Introduction: Target-specific drugs may offer fewer side/adverse effects in comparison with other anticancer agents and thus save normal healthy cells to a greater extent. The selective overexpression of cytochrome P450 1A1 (CYP1A1) in tumor cells induces the metabolism of benzothiazole and aminoflavone compounds to their reactive species, which are responsible for DNA adduct formation and cell death. This review encompasses the novelty of CYP1A1 as an anticancer drug target and explores the possible in silico strategies that would be applicable in the discovery and development of future antitumor compounds.
Areas covered: This review highlights the various ligand-based and target-based in silico methodologies that were efficiently used in exploration of CYP1A1 as a novel antitumor target. These methodologies include electronic structure analysis, CoMFA studies, homology modeling, molecular docking, molecular dynamics analysis, pharmacophore mapping and quantitative structure activity relationship (QSAR) studies.
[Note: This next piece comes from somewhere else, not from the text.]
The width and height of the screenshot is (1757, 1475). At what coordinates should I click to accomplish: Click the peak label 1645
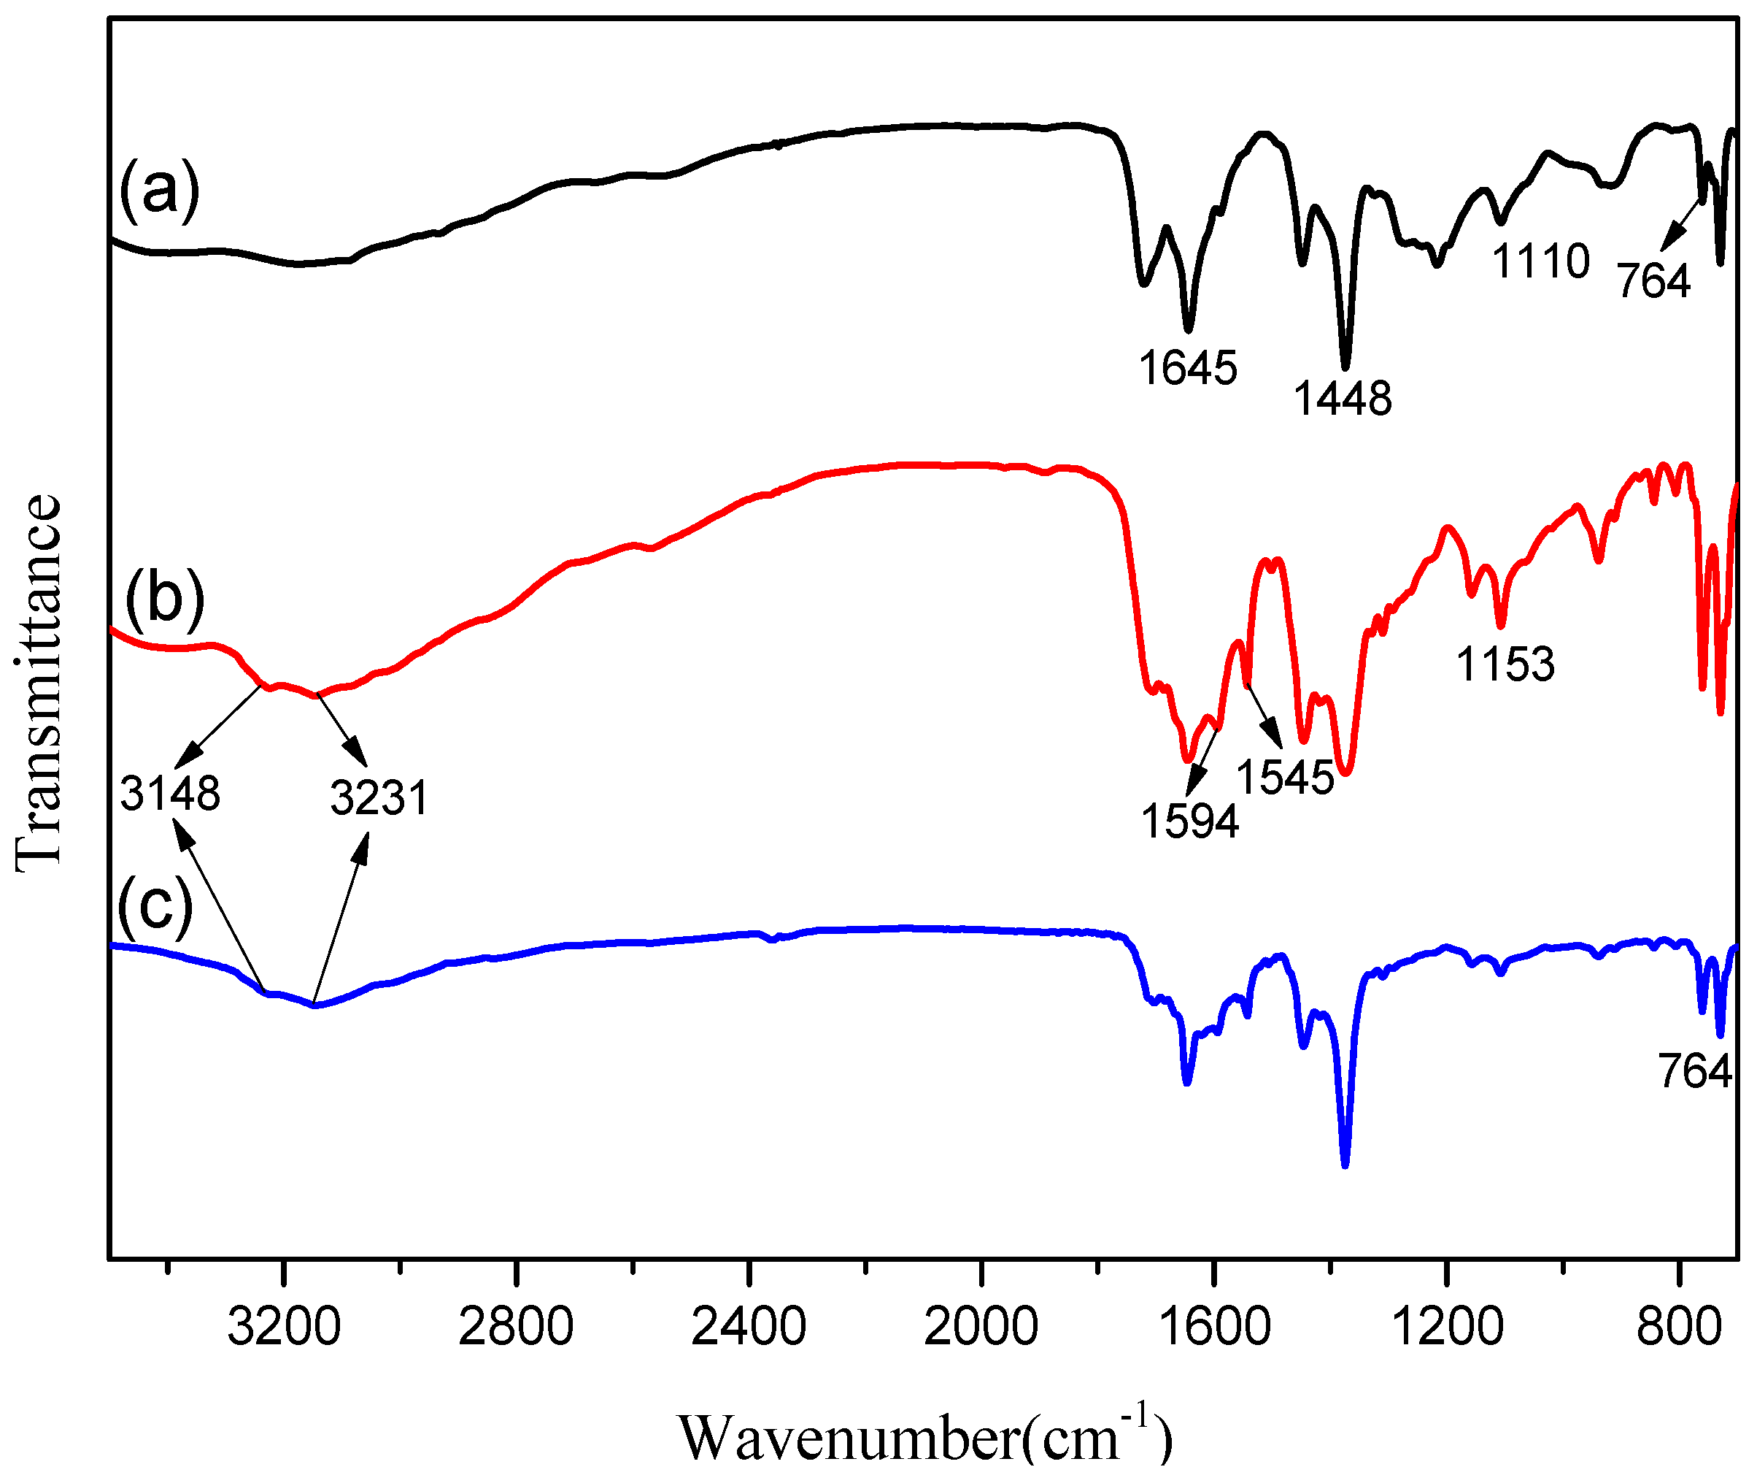point(1187,368)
It also focuses on the various approaches used in the development of the lysyl amide prodrug of 5F-203 (NSC710305) and dimethanesulfonate salt of 5-aminoflavone (NSC710464) as clinical candidates from their less potent analogues.
Expert opinion: Selective overexpression of CYP1A1 in cancer cells offers tumor-specific drug design to ameliorate the current adverse effects associated with existing antitumor agents. Medicinal chemistry and in vitro driven approaches, in combination with knowledge-based drug design and by using the currently available tools of in silico methodologies, would certainly make it possible to design and develop novel anticancer compounds targeting CYP1A1.